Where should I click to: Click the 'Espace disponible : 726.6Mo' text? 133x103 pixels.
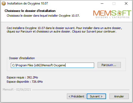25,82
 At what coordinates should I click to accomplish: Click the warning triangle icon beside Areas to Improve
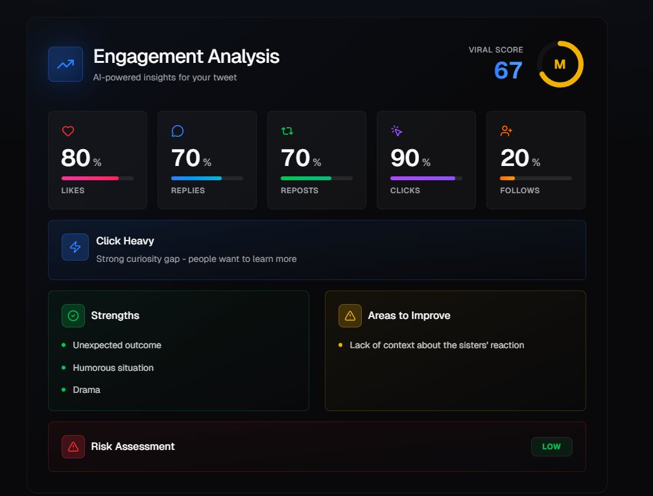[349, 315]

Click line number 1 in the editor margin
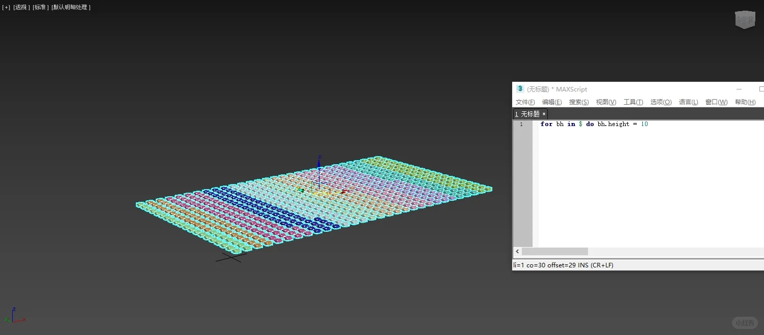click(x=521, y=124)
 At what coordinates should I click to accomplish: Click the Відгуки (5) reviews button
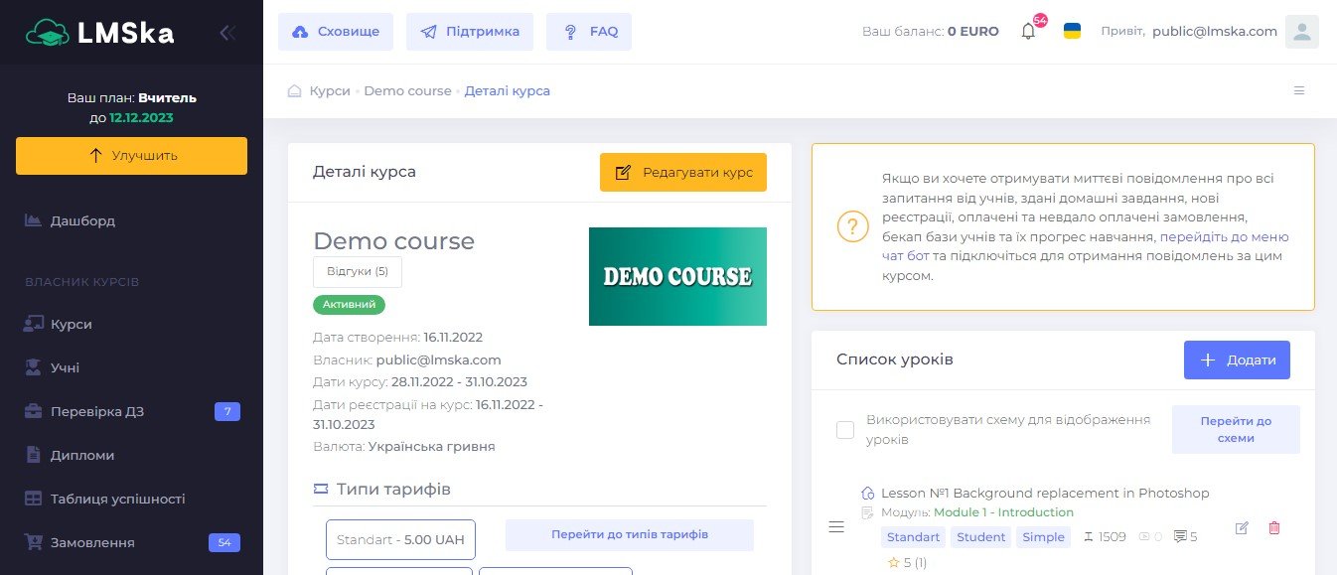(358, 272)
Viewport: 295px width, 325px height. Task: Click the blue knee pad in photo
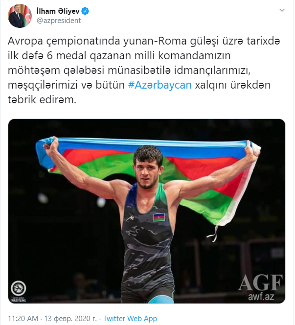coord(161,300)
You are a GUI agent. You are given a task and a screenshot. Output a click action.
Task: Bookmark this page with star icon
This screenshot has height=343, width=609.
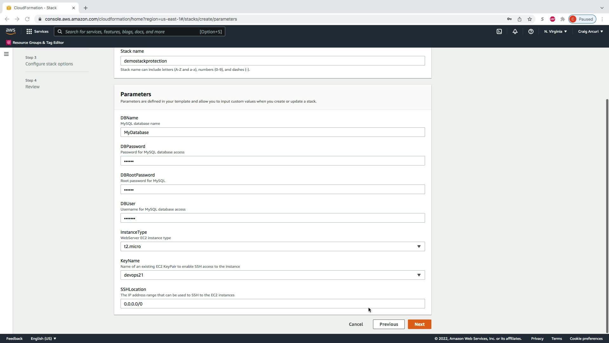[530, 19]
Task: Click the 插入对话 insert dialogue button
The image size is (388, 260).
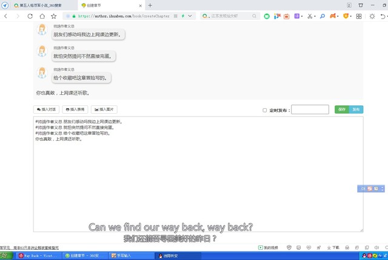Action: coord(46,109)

· · · ·

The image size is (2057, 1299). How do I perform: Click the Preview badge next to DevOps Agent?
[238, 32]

· · · ·

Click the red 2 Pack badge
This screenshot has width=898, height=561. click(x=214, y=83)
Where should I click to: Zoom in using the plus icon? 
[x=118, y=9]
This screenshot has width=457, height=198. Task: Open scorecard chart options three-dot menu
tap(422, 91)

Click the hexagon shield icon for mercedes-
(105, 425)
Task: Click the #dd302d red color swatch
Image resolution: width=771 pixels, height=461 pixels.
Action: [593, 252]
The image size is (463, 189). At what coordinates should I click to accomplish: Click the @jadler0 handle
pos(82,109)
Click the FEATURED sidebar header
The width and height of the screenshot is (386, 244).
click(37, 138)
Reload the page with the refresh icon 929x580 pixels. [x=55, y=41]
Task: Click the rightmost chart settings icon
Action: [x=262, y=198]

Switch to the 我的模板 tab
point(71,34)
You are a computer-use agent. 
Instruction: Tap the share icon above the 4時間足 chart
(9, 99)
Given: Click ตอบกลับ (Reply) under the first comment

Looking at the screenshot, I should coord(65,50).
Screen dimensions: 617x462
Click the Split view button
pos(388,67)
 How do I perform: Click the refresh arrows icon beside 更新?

· · · ·

▸ Aim:
Please list each line of the entries above that contains the word "button", matching case exactly.

▸ In response:
 At what coordinates should I click to accomplish: Click the Відгуки (5) reviews button
Task: Click the 插入对话 insert dialogue button
Click the Split view button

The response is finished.